The most bullish perspective I heard was from Nick Cohen, the CEO of Doral Renewables, who told me deals like these combined with rising premiums for quick energy on the grid may obviate lost credits in a “zero-incentive environment.”
“It’s not the end of the world,” Cohen told me. “If you’re in construction or you’re going to be in construction very soon, you’re fine.”
But Collier called Cohen’s prediction an “experiment” in customers’ willingness to pay for new energy: “If we’re talking about 40%, 50%, 60% of a project’s capital stack now being at risk because of tax credits, those are pretty large price increases.”
I spoke to multiple companies that have been inking massive deals as this legislation has progressed — although many were not nearly as sanguine about the industry’s future prospects as Doral. Like rPlus Energies, which disclosed last week that it closed a commitment for more than $500 million in tax equity investments for a solar and storage project in Utah. rPlus CEO Luigi Resta told me that the legislation “certainly has posed concern from our investors and from the organization” but the project was so far along that the tax equity investment market wasn’t phased by the bill.
“Many people in my company, myself included, have been doing this for more than 20 years. We’ve seen the starts and stops related to ITC and PTC in solar and wind, in multiple cycles, and this feels like another cycle,” Resta told me. “When the IRA passed, everybody was exuberant. And now the runway looks like it may have a cliff. But for us, our mantra since the beginning of the year has been ‘proceed with caution, preserve and protect.’”
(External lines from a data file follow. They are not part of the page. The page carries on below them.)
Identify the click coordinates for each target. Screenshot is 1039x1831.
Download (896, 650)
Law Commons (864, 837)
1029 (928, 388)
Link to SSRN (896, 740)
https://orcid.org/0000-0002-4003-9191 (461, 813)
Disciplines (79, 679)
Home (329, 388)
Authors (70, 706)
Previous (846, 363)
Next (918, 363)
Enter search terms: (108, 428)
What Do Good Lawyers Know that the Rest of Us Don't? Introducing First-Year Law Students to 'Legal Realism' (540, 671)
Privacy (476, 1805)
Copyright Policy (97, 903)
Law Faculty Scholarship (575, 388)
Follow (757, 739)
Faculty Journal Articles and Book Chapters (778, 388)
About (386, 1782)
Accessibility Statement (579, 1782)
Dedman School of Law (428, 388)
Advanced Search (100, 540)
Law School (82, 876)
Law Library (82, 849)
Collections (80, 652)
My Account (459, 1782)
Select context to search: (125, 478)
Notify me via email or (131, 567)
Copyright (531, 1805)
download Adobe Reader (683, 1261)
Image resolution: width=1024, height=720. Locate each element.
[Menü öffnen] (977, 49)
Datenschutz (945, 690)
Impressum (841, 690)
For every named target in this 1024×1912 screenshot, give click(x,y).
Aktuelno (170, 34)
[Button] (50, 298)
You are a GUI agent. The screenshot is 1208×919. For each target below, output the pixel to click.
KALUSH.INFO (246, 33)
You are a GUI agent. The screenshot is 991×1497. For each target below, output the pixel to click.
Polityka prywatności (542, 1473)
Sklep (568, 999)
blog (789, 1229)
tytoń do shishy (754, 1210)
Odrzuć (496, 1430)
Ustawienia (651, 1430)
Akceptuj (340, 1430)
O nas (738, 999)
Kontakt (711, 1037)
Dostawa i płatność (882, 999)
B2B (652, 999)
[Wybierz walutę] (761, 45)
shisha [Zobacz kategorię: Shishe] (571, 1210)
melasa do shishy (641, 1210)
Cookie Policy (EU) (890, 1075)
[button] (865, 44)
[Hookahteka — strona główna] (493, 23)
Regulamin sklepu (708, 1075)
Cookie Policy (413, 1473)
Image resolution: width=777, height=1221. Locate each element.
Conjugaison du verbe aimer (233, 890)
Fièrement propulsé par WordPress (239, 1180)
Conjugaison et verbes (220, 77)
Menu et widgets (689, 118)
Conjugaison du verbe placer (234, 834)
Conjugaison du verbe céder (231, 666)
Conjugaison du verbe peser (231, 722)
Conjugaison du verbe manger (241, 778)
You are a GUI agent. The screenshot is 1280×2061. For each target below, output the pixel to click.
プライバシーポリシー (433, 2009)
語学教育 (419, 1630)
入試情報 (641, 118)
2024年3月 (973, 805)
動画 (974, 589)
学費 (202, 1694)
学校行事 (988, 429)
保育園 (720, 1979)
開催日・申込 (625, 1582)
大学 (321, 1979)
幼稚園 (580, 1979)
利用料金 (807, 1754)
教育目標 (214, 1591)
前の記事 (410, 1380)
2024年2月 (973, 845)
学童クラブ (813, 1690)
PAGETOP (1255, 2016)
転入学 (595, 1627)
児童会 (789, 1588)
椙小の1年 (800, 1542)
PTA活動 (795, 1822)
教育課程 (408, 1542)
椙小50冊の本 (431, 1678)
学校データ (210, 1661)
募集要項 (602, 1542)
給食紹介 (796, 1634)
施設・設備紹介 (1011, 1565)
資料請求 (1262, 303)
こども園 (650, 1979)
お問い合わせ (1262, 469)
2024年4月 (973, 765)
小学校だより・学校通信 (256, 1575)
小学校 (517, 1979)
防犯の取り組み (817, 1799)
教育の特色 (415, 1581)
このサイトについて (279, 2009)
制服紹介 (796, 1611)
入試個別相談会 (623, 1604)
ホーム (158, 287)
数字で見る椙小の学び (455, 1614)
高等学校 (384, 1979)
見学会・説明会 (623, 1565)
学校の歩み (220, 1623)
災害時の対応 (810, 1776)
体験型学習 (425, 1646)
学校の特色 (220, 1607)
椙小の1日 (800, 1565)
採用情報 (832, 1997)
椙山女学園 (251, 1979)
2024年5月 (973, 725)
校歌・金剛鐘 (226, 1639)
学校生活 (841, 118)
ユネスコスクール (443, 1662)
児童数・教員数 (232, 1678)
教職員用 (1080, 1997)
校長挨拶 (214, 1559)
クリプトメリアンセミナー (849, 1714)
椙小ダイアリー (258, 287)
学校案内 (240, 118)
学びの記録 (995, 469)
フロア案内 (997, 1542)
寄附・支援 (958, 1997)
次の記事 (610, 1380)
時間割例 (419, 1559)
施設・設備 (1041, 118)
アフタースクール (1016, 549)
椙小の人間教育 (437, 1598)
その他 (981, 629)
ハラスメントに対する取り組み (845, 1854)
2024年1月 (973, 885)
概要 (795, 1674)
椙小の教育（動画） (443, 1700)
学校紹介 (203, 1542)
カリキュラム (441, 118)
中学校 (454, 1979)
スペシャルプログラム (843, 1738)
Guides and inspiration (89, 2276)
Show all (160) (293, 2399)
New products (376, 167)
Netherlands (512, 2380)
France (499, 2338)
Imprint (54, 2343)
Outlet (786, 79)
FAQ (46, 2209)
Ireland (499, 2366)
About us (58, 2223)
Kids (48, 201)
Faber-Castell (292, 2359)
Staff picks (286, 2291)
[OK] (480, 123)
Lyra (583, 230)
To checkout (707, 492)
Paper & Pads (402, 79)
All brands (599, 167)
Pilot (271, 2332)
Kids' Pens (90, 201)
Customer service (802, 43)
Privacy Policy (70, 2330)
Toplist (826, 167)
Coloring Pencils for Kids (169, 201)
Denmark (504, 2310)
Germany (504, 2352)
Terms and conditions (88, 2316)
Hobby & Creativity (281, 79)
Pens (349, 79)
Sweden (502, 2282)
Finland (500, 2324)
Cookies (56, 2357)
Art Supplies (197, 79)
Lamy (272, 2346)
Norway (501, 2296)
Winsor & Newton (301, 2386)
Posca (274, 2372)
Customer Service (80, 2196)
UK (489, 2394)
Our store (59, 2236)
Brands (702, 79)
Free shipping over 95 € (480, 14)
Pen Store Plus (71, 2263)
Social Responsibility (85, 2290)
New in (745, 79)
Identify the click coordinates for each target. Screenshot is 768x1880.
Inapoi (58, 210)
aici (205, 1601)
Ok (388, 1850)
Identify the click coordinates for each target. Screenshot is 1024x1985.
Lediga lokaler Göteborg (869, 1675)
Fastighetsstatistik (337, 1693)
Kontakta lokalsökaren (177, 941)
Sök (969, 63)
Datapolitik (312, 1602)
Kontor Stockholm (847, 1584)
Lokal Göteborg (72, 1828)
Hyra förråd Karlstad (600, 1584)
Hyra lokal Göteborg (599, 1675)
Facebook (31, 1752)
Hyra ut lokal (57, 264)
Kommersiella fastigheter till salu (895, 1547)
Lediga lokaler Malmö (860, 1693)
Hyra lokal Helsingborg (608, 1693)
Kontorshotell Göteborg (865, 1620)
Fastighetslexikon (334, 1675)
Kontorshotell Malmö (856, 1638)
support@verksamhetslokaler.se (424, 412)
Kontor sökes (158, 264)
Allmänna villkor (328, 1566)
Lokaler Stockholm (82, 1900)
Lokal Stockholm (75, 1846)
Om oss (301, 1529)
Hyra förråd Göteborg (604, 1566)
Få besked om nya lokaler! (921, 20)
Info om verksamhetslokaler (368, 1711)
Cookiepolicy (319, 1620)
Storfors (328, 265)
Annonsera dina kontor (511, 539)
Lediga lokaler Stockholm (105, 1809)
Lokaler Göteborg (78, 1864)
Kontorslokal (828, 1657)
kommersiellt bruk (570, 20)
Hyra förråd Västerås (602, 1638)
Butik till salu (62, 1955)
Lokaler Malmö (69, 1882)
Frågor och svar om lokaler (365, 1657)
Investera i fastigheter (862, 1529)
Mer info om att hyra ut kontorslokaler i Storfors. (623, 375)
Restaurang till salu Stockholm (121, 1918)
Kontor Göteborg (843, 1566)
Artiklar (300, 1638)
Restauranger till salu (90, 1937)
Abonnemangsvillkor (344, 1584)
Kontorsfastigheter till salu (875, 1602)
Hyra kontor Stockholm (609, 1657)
However, crucially, it is important to focus on how that caution looks: Resta told me the company has completely paused new contracting while the company is completing the projects it is currently developing.
One government affairs representative for a large and prominent U.S. renewables developer, who spoke on the condition of anonymity to preserve relationships, told me that “whatever rollback occurs will just result in higher electricity prices over time.” In the near term, the only language that would truly gut projects in progress today would be “foreign entity of concern” restrictions that would broadly impact any component even remotely connected to Chinese industries. Similar language all but kneecapped the entire IRA electric vehicle consumer credit.
“It included definitions of what it means to be a foreign company that were really vague,” the government affairs representative said. “Anyone who does any business with China essentially can’t benefit from the credit. That was a really challenging outcome from the House that hopefully the Senate is going to fix.” If this definition became law, this source said, it would be the final straw that “freezes investment” in renewable energy projects.
Ultimately, after speaking to CEO after CEO this week, I’ve been left with an impression that business activity in renewables hasn’t really subsided after the House bill passed, and that it’ll be the Senate bill that undoubtedly defines the future of renewable energy for years to come.
Whether that chamber remains the “cooling saucer” it once was will be the decider.